Shipping containers are designed to withstand some of the harshest conditions on earth, but even they have a lifespan. Most shipping companies will sell their used containers after 10-20 years. But that doesn’t mean they’re at the end of their useful life. Many people purchase them for alternative use and get many more years of service out of them. A shipping container maintains its integrity and lasts longer when used as a storage unit than if exposed to extreme weather conditions.

The usual lifespan for a lease/rental container is 10-12 years, whereas a storage container can last anywhere from 25 to 50 years. There are several durability factors to consider for small shipping containers, the most important being how well you treat it and if the exterior is properly insulated and painted. Cladding can be an effective measure to further protect your container.

How to Protect your Shipping/Storage Container

You can prolong the useful life of your shipping container by taking a few simple measures:

  1. Keep in mind that Corten steel will not prevent corrosion, but only delay it.
  2. Take extra care of horizontal areas, indentations, or dents on your container. If water is permitted to lie on any surface of the steel then the oxidation process will expedite.
  3. Lastly, focus on any welding seams and Urban Outfitters always keeps an extra coat of Rustoleum or other outdoor paint applied to them. The paint covers any small cracks and chips that you might not be able to see. Plus, it just looks nicer that way!

If you’re looking to prevent rust on your shipping container or want to know how to paint a rusted one, take a look at these posts.

How to Prevent Shipping Container Rust

How to Paint a Rusty Shipping Container

Are Shipping Containers Bulletproof?

The National Geographic show “Doomsday Preppers” put a shipping container’s strength to the test by seeing if it could stop a .22 caliber long rifle round–and they found that it could.

The YouTube channel “Civil Advantage” released a clip demonstrating how a shipping container could block various types of bullets, including 9mm hollowpoints and 12 gauge buckshot. The following types of bullets were able to penetrate the container:

  • PolyCase
  • 9mm FMJ
  • 5.56 Frangible
  • .223 JHP
  • 12 gauge slug


Shipping containers are made from a variety of materials, depending on their intended purpose. The type of material used will dictate how long the shipping container will last.
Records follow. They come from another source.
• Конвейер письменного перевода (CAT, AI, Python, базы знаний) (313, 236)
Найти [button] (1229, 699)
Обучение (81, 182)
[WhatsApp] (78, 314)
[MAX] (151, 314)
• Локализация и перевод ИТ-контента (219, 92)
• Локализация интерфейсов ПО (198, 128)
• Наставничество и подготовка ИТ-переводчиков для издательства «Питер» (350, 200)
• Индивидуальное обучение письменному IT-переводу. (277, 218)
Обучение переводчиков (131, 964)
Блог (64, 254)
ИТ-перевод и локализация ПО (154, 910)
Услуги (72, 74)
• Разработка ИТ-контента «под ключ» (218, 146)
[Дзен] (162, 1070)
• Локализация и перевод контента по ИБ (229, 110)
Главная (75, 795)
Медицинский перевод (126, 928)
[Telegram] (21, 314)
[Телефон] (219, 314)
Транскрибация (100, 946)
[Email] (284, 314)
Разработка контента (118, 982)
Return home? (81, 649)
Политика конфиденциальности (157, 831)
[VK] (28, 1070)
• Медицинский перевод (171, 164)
Steel shipping containers can last for decades if properly cared for, while other materials will have a shorter lifespan. If you’re worried about your belongings being damaged during transport or storage, On-Site Storage solutions have got you covered. We have a wide variety of shipping containers to choose from, and we would be happy to help you find the perfect one for your needs. Give us a call today at (888) 405-8772 and let us help you get started on protecting your valuable possessions. Or feel free to browse through our comprehensive catalog of shipping containers. We are sure you will find one that fits your needs!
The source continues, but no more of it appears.